Ørsted spent $490,000 on lobbying in 2019, up from $330,000 the prior year.

The company said it wants to make sure it’s part of the policy conversation as offshore wind progresses.

"As offshore wind is an almost entirely new industry in the U.S. Ørsted, like many companies in many different industries seeks to ensure the company’s voice is heard during critical moments in policy and regulatory development," a spokesman said.

Bernhardt, Pelosi ties

But Interior approval isn’t the only policy issue facing the offshore wind industry. Congress recently added one year to the production tax credit that all wind companies can get, and lawmakers are considering bipartisan legislation that would add a tax credit just for offshore wind to spur that industry.

"There’s definitely interest from the offshore industry in having an offshore-specific support scheme," said Max Cohen, an analyst at IHS Markit.

Equinor ASA, the Norwegian company formerly known as Statoil, has been lobbying aggressively, with at least some effort focused on Capitol Hill.
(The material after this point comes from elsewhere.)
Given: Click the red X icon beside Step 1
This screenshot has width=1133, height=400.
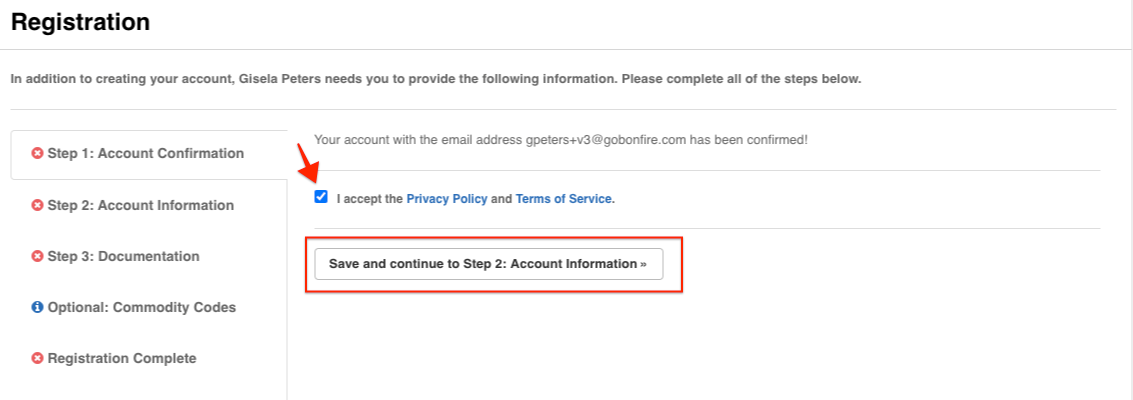Looking at the screenshot, I should [x=38, y=154].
Its offshore wind unit has been paying Brownstein Hyatt Farber Schreck, the former employer of Interior Secretary David Bernhardt, $110,000 per quarter since 2017. The lobbying team includes Nadeam Elshami, former chief of staff to House Speaker Nancy Pelosi (D-Calif.).

"Equinor believes there is significant potential for the development of the offshore wind industry in the U.S. Strong policies and regulations are shaping the current development on the East Coast, and we understand that working with all stakeholders to convey our views and positions regarding that potential is vital to ensuring the industry thrives," said Equinor spokesman David Marks.
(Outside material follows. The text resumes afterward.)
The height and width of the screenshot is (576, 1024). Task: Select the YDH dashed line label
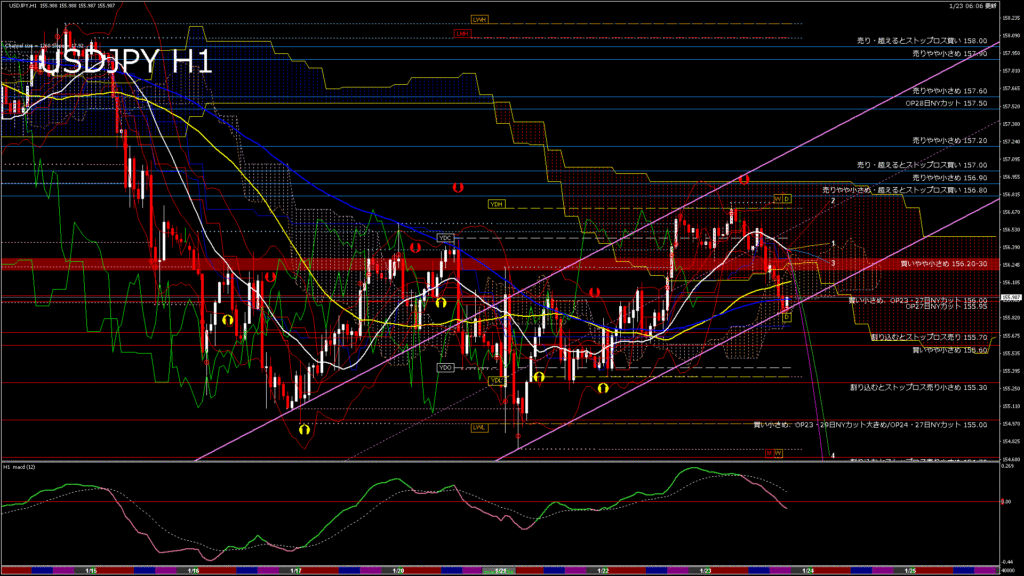coord(496,204)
Not all of the lobbying is coming from big East Coast developers.

Anbaric Development Partners, for one, is hoping to build large electric grids to serve offshore turbines, simplifying the process so that each development does not need its own transmission infrastructure. It’s been paying HBW Resources $40,000 per quarter since 2018 to help navigate that approval process, including an unsolicited application it made to Interior.

"We think it’s sound policy to think through and plan an offshore wind grid network that will, in a very cost-effective way, allow us to get that clean energy to demand centers," said Kevin Knobloch, president of New York OceanGrid LLC, an Anbaric subsidiary focused on building a grid for wind farms off that state’s coasts.
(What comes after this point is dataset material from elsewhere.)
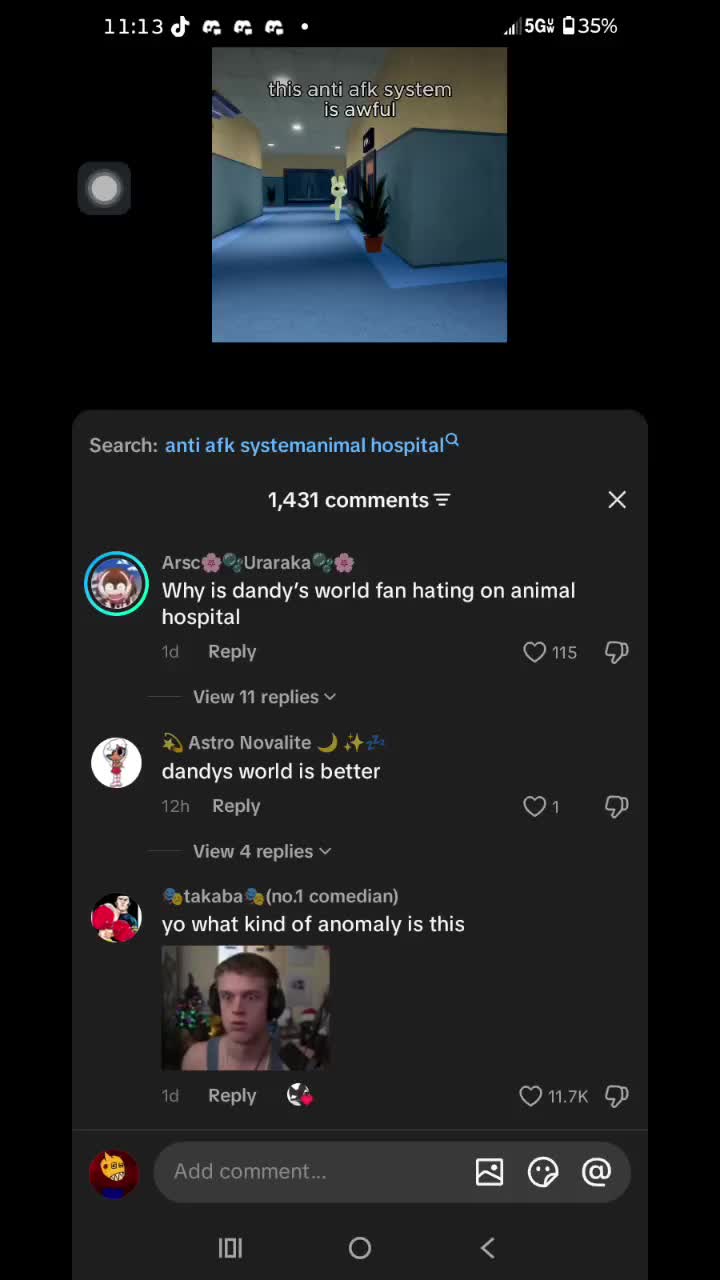Image resolution: width=720 pixels, height=1280 pixels.
Task: Like takaba's anomaly comment with 11.7K likes
Action: (x=531, y=1096)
Lake Erie Energy Development Corp., meanwhile, is trying to put turbines off Ohio’s shore in Lake Erie. It’s retained High Street Strategies LLC to help work through the unique federal policy issues presented there.

"This is still a new and fast-growing American energy industry and staying abreast of all that happens on Capitol Hill is an important priority of LEEDCo," the company said in a statement. "We will continue to stand with our colleagues in the offshore wind industry and play an active role in any and all discussions in Washington pertaining to the offshore wind industry."